Достоевский нахмурился:
– Да.
– Там, за границей слышали? А вы когда вернулись? – затараторил Страхов.
– Недавно, – кратко ответил Достоевский.
– Верно, вы не всё слышали! – обрадовался Николай Николаевич. – Ведь Маков, наш неподкупный министр, оказывается, на взятках попался, представляете?
– Я слышал – на растрате, – осторожно заметил Фёдор Михайлович.
– Ну да, ну да! И растрата была! Да ещё какая – миллион целковых! А? А?
Достоевский рассердился:
– Ну что вы разакались? Выкладывайте, коли что знаете!
– А вот и знаю! – ребячливо обрадовался Страхов и даже ладони потёр. – Из-за жены-с! Из-за супруги своей господин министр пострадал! Говорят, жёнушка его за один поход по модным магазинам сто тысяч могла оставить! Представляете?
– Представляю, – кивнул Достоевский, совершенно не представляя себе, на что можно потратить сто тысяч. Разве что она весь магазин скупала, вместе с помещением, да не один магазин, а с десяток. – Только не представляю, куда она наряды складывала и драгоценности прятала… – Достоевский усмехнулся: – Или бриллиантами все вазы заполнила?
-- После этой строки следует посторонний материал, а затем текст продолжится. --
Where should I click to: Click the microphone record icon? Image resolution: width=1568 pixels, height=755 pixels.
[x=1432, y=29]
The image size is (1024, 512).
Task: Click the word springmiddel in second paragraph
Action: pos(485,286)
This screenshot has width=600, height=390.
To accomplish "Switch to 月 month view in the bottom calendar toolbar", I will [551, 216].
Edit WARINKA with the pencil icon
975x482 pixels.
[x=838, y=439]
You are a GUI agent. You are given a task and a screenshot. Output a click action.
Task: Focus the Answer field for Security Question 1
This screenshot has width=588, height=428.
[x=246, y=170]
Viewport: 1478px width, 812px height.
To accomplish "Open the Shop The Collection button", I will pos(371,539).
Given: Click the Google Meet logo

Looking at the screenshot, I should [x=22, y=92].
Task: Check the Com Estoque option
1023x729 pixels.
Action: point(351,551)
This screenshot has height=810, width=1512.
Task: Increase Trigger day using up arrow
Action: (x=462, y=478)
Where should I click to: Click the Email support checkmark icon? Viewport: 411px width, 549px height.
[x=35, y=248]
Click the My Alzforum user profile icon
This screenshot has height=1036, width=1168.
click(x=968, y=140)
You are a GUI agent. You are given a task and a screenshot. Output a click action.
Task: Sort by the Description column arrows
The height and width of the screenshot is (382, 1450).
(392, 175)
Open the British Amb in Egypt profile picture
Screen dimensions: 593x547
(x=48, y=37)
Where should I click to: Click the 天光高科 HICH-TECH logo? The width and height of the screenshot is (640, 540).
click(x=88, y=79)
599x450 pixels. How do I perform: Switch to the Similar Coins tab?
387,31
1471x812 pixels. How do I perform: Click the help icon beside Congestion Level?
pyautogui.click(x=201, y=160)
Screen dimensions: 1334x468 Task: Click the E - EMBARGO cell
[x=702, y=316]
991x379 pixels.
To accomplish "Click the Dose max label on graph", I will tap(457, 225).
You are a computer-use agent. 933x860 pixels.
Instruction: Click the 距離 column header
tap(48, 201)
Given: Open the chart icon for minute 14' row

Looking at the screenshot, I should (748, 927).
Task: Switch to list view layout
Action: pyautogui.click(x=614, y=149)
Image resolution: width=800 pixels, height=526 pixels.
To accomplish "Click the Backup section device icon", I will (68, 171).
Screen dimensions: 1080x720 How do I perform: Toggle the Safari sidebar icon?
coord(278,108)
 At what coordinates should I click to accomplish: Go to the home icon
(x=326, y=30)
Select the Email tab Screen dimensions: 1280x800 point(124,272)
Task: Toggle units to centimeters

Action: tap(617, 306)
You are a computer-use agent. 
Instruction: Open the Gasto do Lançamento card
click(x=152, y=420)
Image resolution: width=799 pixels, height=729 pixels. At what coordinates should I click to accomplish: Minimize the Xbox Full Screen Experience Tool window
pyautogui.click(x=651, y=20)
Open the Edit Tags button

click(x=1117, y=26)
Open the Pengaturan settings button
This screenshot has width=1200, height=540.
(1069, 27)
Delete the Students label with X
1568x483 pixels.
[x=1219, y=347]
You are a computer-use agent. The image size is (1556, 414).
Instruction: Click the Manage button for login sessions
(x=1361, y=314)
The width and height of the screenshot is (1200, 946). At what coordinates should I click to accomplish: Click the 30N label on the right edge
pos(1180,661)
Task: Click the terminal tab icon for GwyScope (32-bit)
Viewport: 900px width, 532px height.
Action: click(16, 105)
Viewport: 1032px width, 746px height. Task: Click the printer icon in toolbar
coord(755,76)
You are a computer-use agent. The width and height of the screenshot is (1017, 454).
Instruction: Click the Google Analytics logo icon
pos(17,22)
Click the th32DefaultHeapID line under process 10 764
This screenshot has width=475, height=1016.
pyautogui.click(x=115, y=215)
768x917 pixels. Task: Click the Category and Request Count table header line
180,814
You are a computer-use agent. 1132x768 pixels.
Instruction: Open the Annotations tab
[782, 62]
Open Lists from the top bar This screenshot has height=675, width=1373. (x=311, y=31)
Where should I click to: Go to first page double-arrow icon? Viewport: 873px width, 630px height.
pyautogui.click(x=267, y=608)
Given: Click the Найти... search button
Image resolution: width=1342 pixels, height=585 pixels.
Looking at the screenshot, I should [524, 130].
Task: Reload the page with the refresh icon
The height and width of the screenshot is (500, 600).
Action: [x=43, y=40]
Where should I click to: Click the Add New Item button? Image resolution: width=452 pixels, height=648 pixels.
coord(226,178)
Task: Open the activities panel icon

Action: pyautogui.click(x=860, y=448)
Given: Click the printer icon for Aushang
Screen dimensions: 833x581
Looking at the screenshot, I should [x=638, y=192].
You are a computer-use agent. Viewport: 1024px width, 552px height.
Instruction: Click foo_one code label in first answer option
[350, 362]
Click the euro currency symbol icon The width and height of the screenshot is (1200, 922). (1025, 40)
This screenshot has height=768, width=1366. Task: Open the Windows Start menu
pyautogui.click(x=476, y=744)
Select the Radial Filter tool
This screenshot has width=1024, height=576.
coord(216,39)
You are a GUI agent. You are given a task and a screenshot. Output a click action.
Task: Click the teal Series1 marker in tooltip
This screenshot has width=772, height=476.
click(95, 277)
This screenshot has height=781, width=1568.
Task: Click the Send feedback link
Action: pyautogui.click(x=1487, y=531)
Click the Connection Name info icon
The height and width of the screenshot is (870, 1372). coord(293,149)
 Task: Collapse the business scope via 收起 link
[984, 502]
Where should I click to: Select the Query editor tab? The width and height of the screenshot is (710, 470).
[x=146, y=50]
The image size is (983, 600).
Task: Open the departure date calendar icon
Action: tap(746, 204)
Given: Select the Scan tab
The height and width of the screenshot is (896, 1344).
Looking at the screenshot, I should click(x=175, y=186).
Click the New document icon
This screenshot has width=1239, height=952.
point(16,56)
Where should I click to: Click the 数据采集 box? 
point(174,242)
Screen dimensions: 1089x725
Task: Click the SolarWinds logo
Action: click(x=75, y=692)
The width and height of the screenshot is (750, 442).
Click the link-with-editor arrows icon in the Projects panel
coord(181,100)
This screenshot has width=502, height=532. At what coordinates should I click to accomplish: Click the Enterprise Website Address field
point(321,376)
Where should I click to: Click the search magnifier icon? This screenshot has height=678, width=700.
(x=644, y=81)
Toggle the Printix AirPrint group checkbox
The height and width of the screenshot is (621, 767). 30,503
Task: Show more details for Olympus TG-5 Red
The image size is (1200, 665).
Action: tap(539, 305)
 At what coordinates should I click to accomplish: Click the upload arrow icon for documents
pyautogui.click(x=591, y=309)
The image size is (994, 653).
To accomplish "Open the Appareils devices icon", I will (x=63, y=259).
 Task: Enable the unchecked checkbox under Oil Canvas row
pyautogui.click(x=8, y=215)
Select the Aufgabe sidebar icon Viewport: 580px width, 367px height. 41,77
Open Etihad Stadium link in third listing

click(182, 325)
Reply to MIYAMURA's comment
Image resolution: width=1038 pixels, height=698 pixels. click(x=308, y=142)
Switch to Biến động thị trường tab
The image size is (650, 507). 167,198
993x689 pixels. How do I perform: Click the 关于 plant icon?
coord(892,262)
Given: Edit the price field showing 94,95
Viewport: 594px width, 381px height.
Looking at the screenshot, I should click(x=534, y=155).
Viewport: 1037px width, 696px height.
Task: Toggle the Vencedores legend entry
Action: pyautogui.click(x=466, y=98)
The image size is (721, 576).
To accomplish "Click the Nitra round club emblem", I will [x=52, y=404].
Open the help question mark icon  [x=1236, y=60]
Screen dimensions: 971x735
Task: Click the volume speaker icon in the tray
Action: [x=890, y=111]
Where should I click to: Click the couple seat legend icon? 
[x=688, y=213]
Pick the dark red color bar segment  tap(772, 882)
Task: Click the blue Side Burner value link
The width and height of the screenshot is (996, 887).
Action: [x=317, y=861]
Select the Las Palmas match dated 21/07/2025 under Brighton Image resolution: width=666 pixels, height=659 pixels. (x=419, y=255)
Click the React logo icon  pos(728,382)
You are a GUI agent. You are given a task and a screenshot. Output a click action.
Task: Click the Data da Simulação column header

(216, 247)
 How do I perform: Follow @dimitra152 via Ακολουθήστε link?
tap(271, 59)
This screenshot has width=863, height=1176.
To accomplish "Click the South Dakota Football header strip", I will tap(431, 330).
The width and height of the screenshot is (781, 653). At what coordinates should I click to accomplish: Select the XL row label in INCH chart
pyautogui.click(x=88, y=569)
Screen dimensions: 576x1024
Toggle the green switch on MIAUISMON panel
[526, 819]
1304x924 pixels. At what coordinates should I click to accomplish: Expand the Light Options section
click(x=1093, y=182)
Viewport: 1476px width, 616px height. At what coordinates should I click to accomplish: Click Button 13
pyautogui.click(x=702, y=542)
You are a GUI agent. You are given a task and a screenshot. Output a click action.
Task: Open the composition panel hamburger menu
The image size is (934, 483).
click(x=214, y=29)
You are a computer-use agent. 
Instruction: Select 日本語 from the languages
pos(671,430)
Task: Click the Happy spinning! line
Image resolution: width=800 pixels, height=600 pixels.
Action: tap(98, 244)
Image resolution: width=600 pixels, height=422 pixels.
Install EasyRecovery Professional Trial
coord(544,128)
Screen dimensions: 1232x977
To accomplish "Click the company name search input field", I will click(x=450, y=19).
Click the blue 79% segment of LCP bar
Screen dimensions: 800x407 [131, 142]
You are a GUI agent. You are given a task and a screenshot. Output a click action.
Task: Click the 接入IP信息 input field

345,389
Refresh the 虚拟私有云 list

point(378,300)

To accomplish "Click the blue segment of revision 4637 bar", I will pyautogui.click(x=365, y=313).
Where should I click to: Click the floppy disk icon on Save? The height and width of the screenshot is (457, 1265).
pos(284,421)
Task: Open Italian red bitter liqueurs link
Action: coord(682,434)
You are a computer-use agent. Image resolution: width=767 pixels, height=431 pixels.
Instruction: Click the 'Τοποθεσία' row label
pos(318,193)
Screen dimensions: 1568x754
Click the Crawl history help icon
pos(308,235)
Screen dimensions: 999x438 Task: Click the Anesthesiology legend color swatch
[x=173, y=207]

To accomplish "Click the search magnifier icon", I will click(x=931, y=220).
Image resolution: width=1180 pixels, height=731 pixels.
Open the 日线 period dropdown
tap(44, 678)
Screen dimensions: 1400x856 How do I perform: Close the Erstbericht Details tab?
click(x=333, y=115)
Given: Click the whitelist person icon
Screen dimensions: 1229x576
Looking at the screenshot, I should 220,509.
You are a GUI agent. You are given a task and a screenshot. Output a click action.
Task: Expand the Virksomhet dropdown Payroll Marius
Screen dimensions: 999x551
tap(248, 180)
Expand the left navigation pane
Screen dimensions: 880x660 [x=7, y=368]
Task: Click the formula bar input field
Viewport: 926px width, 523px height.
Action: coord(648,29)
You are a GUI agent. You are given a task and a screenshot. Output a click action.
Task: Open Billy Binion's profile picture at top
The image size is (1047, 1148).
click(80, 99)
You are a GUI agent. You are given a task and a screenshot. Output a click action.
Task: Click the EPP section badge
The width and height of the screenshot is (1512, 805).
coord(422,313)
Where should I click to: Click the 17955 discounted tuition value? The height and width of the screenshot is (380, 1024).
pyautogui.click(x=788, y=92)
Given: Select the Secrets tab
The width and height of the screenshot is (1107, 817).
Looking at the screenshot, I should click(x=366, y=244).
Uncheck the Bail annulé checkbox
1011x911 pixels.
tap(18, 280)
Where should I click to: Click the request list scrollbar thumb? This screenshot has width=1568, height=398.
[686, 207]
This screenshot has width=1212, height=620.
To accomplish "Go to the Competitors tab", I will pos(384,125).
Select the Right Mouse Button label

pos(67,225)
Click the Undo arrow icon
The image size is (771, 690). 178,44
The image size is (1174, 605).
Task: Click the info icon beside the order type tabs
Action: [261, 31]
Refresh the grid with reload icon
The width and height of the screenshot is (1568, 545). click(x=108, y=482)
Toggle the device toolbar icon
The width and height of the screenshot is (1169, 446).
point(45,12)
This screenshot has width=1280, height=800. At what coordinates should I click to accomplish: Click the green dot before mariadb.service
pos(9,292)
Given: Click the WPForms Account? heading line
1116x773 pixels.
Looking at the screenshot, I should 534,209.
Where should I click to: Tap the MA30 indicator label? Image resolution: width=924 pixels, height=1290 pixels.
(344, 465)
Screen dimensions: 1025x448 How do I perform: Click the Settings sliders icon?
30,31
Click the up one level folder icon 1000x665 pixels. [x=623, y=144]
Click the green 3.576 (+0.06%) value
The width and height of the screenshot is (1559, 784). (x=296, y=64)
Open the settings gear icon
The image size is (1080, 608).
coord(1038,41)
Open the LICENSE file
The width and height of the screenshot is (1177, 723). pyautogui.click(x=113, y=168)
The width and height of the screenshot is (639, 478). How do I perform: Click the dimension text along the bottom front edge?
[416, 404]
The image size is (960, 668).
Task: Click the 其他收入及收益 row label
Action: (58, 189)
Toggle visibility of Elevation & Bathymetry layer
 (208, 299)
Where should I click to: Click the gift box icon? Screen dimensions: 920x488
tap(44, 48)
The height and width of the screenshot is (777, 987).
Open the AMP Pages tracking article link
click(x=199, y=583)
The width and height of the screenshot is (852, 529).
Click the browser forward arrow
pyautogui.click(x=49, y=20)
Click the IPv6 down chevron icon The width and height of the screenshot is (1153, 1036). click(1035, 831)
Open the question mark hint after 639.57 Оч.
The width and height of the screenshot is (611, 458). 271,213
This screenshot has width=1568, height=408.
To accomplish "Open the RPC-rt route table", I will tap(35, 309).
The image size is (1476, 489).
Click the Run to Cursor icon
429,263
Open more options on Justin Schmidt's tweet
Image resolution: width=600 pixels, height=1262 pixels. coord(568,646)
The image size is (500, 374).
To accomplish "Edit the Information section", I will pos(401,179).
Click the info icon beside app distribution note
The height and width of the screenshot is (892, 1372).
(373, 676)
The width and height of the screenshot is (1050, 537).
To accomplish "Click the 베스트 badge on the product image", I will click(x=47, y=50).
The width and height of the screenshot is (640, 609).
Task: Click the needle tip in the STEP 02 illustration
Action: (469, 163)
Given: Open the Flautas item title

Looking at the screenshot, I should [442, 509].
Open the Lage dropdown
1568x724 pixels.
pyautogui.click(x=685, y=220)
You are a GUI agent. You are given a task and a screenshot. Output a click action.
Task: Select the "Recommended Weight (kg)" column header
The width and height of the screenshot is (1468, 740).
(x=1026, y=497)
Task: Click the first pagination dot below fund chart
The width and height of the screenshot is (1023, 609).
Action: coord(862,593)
Страхов не понял издёвки; услыхав про бриллианты в вазах, снова заволновался. «Ну, теперь эти вазы с бриллиантами пойдут гулять по Петербургу», – с неудовольствием подумал Фёдор Михайлович.
– Вот-с! Сами говорите – бриллианты… Ну, где ж честному министру Макову такие деньги взять? – вдохновенно продолжал Страхов. – Вот и приходилось ему идти во все тяжкие, хапать, где ни попадя. А когда дело вскрылось, он и утопился. Концы, как говорится, в воду…
Достоевский сумрачно посмотрел на Страхова.
– Николай Николаевич! Вы ведь, кажется, торопились куда-то? Вас пролётка ждёт.
– Пролётка? А что пролётка? Она подождёт!
– Да, но за ожидание извозчики тоже деньги берут, – с некоторым ядом произнёс Достоевский.
Страхов мгновенно изменился в лице.
– Да, верно, верно… Берут. Да ещё как берут, – больше, чем за езду! Право, – он понизил голос. – Живодёры какие-то, а не извозчики. И без того цены растут…
Он озабоченно вынул из жилетного кармана золотые часы, поглядел.